Let’s get the traversers working, and then discuss...

Atb
Simon
I really need to get some point levers operational in the next ten days so that Susie gets to understand basic switching, etc. she’s a bright young thing so I need to get her in the loop. The traversers won’t be operational until after Telford but I do want both clashing priorities to work in the end!

The track diagram, by the way, would be angled at 45° below the levers.

I really must wire up the tortoises, I will wear them out otherwise, moving the points by hand.

Of course there are about 20 other priorities. . . .
 

Peter Smith

Active Member
I may be jumping ahead and you may already be doing it this way, but when you come to do the platform surface, especially the curved parts, use clear plastic (I use 3mm thick Aerial bought from B&Q).
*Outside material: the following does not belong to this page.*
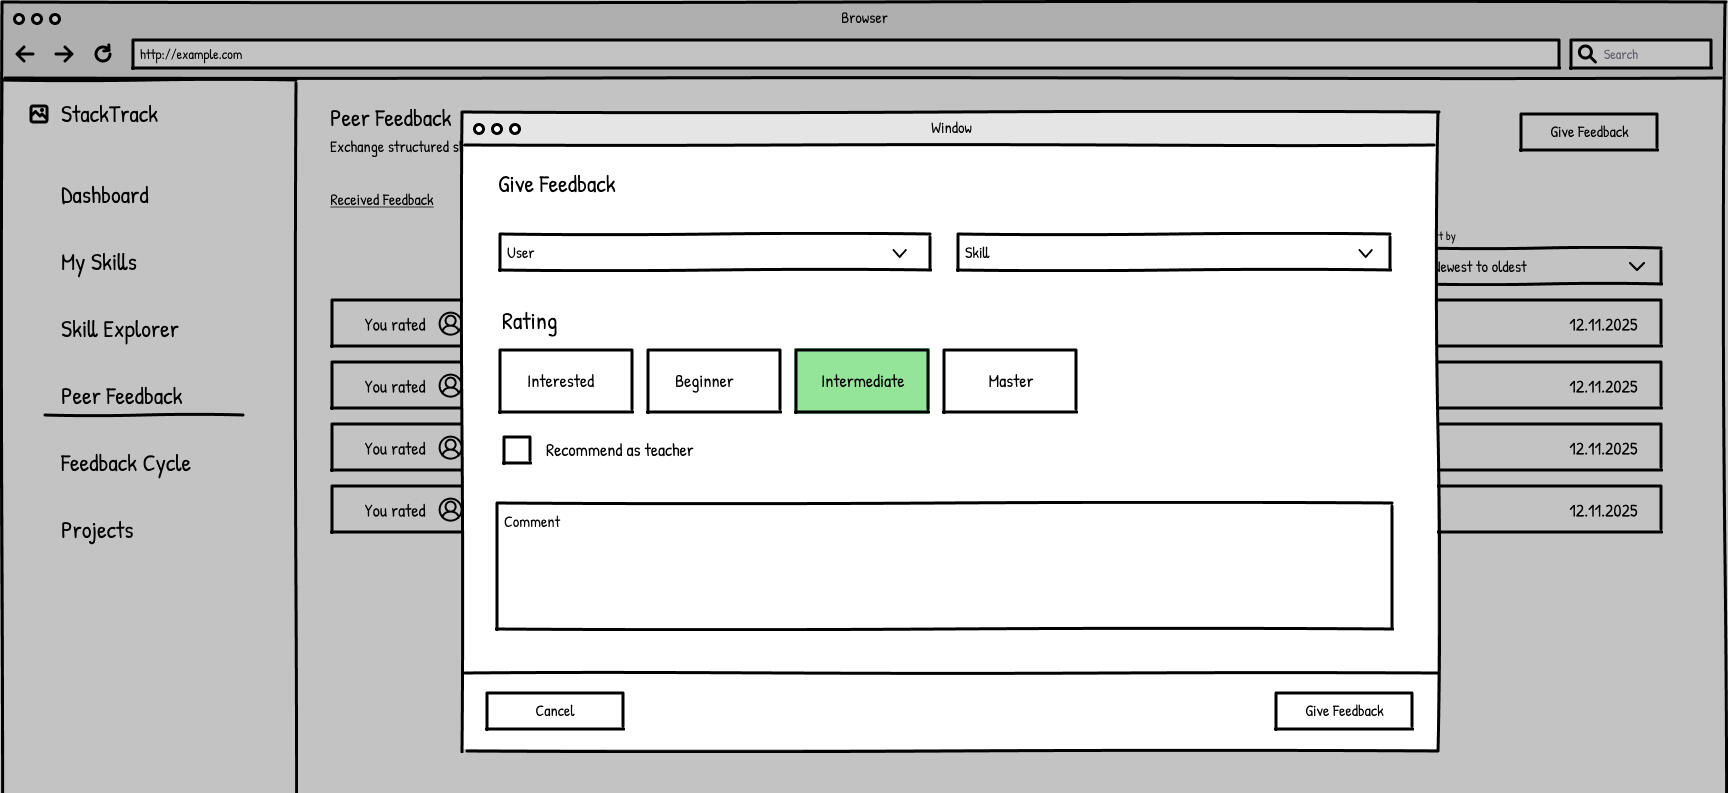Image resolution: width=1728 pixels, height=793 pixels.
Task: Pick the green Intermediate rating box
Action: (x=862, y=381)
This can be laid over the platform side walls and because it's clear they can be seen, allowing the shape of the surface to be drawn on using a marker pen. Cut along the lines with a Stanley knife and you get a perfectly shaped surface ready to stick in place.

Peter
 

Focalplane

Western Thunderer
It's ironic that on the hottest, most humid day of the year so far the air-conditioning engineer is installing a new unit. I have mostly retreated to the railway room this morning and have been quite busy. First I have decided to go with the signal box levers on the layout. I may cover them with a replica of the Goods Station building eventually. I have also been working on the track diagram which will be below the levers and canted at 45º.

I have printed off the station building plan and attached it to the cardboard base (which will be used for building, the actual structure will be on hardboard. I have one elevation diagram to assist in working out heights of both the brick building itself and the structure holding up the concourse roof. This means I can probably start on a mock up of the building though I must first go to the site and take a lot of photos and measurements.

IMG_0717.JPG

If you have visited the renovated station you will soon realize that the accommodation has changed since the building was closed. I imagine that the interior structural walls have not been modified but this will be checked. I have been able to get a bit more room between station building and tracks by shrinking the plan by about 3%.

In addition to the brick structure shown there is also a wall along the far side of the concourse which supports that end of the roof. Against this wall is shown a newsagents kiosk though one was not installed until after WWI, and then as a Wymans. I expect it was similar to the one on Platform 7 at Snow Hill.
 

Peter Smith

Active Member
The one I modelled or Snowe Hill was guesswork as far as the colours are concerned; if you can find out the true colours I'd be very interested.